Seisi perutnya terasa seperti baru saja dikocok. Rita melupakan anggurnya, percakapannya dengan Julie di telepon dan rencana untuk bersenang-senang. Satu hal dalam dirinya berharap ia memiliki cukup tekad untuk mengangkat kaki, mengakhiri semuanya sebelum terlambat, dan pergi meninggalkan laki-laki itu. Namun, cahaya lembut matahari hanya mampu mengintip melalui jendela, pemandangannya mengundang Rita untuk bergegas pergi. Namun, kehangatan yang ditawarkan di dalam kamar itu telah menahannya. Rita telah memutuskan untuk berpihak pada keinginannya untuk dapat bebas dari Jim. Ia ingin merasa hidup kembali untuk beberapa saat, mungkin dengan begitu Rita benar-benar dapat berpikir jernih sebelum memutuskan yang terbaik.

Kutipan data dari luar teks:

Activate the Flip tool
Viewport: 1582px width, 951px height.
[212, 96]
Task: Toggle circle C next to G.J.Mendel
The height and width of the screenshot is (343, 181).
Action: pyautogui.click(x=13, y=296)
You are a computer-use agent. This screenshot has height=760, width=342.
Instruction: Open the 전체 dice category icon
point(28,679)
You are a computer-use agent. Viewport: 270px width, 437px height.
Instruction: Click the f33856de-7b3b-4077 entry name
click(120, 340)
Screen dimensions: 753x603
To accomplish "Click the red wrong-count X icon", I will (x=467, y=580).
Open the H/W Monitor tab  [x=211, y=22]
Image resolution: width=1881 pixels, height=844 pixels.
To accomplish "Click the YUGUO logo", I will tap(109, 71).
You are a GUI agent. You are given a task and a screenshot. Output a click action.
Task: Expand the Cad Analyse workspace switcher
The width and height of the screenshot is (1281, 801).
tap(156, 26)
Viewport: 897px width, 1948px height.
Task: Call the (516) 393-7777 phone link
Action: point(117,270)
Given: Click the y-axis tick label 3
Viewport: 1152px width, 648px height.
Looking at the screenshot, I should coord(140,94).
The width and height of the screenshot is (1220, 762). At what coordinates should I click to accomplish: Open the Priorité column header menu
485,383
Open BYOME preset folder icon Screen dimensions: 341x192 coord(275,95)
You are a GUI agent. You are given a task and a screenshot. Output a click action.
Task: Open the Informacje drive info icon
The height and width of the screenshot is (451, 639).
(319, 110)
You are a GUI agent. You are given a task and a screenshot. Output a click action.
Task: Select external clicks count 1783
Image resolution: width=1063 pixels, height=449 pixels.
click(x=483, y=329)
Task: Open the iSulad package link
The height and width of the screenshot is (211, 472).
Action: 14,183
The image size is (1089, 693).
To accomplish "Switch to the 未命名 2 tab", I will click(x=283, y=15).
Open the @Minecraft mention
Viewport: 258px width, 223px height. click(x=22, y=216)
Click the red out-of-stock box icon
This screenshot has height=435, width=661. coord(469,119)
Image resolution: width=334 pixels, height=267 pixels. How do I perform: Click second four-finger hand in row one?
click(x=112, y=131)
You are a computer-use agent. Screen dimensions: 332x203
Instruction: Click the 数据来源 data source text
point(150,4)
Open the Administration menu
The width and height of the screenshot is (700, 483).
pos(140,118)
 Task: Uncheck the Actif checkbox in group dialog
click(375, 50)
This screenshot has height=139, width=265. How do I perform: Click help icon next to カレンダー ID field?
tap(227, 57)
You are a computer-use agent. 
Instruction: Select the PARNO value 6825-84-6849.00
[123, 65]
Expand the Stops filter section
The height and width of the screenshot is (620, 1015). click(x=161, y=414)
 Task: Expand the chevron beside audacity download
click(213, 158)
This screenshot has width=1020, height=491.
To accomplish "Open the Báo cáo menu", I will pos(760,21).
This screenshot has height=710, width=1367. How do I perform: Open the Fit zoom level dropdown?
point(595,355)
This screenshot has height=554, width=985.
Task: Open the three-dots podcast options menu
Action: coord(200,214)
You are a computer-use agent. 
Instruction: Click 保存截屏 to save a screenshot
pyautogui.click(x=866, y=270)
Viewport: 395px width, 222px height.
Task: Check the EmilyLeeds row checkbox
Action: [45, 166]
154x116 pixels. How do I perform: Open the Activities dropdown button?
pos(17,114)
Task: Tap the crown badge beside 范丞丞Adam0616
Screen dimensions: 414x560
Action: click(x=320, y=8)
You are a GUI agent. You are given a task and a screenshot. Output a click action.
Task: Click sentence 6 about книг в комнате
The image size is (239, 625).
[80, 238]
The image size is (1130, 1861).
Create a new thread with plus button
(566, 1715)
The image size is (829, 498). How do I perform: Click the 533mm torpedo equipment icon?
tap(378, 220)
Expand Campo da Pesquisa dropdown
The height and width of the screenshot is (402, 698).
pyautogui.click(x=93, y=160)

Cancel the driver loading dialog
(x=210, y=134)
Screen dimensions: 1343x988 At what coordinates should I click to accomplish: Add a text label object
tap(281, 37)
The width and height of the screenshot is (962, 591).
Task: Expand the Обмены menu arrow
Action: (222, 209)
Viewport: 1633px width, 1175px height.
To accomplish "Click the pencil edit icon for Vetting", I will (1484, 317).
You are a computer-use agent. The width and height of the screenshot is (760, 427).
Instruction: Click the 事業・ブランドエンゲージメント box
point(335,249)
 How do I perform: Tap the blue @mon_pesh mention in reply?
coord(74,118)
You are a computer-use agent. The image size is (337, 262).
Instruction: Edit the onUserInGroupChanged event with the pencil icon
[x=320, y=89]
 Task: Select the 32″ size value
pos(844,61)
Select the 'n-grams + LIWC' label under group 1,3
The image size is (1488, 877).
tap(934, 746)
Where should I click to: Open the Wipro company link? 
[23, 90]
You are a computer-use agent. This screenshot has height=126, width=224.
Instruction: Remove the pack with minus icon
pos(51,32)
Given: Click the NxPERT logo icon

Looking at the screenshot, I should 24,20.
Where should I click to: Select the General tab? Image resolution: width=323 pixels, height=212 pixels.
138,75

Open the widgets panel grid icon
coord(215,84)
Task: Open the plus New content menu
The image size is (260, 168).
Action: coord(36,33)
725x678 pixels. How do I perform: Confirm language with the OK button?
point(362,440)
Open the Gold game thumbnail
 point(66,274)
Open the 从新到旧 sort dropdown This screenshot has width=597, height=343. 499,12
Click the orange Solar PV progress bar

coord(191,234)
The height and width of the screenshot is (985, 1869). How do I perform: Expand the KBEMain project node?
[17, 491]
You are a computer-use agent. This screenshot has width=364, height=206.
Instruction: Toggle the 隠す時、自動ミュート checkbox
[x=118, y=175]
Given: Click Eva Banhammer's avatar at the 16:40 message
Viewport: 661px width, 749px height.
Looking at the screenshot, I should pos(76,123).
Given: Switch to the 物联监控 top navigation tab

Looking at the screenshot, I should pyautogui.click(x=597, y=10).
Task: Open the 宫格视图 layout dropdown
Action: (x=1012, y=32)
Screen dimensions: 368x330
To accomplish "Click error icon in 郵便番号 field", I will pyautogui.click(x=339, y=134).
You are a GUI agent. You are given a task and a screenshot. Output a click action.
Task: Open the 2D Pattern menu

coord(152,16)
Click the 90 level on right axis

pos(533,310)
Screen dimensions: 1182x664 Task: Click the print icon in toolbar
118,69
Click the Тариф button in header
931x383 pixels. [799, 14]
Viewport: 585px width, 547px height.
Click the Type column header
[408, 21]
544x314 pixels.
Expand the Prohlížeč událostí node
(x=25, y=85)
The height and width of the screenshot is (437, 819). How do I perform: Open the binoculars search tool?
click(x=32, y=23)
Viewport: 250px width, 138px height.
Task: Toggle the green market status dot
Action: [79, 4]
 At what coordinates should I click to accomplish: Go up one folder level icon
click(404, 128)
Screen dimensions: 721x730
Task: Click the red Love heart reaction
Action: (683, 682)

Biarkan dirinya mencoba, biarkan dirinya mencoba. Jika dirasa hal itu tidak mendatangkan sesuatu yang berarti baik untuknya, maka ia hanya perlu meninggalkannya. Rita hanya perlu mencoba, dan mungkin seiring berjalannya waktu, ia akan menemukan cara untuk menanggung konsekuensinya.

“Aku tidak akan mengatakan apapun padanya,” putus Rita. “Tapi tolong, izinkan aku tetap tinggal.”

“Kau yakin?”

Rita mengangguk. David telah berdiri untuk menyambutnya, dan yang ia tahu mereka bersama-sama menanggalkan pakaian dan mengakhiri pertemuan itu di atas ranjang.

Sekujur tubuh Rita bergetar ketika ia keluar dari apartemen David. Satu tangannya merogoh ke dalam tas untuk menemukan kunci mobil. Ponselnya bergetar beberapa kali dan ia mendapatkan sejumlah panggilan masuk dari Jim yang tidak terjawab.
Rita memutuskan untuk meninggalkan pesan. Ia berkendara dengan cepat ketika hujan deras turun di tengah perjalanan. Rita hanya berhenti di pombensin selama beberapa menit, memutuskan bahwa mulutnya tiba-tiba terasa kering dan ia membutuhkan kopi panas. Setelah berteduh beberapa menit, Rita kembali ke mobilnya.

Jalanan-jalanan besar ditutup karena badai, sementara itu suara yang keluar dari radio di dalam mobil memberitahunya bahwa terdapat sejumlah pohon yang tumbang akibat badai besar di beberapa tempat, akibatnya Rita harus memutar jalur dan melewati jalanan sempit. Jarak tempuhnya lebih jauh, langit sudah gelap ketika Rita sampai di kawasan perumahannya dan hujan mulai mereda. Saat itu pukul lima, Rita bergegas cepat ketika memarkirkan mobilnya di garasi kemudian pergi dalam keadaan basah kuyup dan masuk untuk menjawab panggilan Jim. Rita beruntung karena Jim baru menghubunginya selang beberapa menit setelah ia tiba. Ia tidak mengambil banyak waktu untuk mandi dan membersihkan dirinya. Sebisa mungkin, Rita berusaha menghapus wangi David yang tertinggal di kulitnya, atau bekas percintaan singkat mereka yang terkesan liar.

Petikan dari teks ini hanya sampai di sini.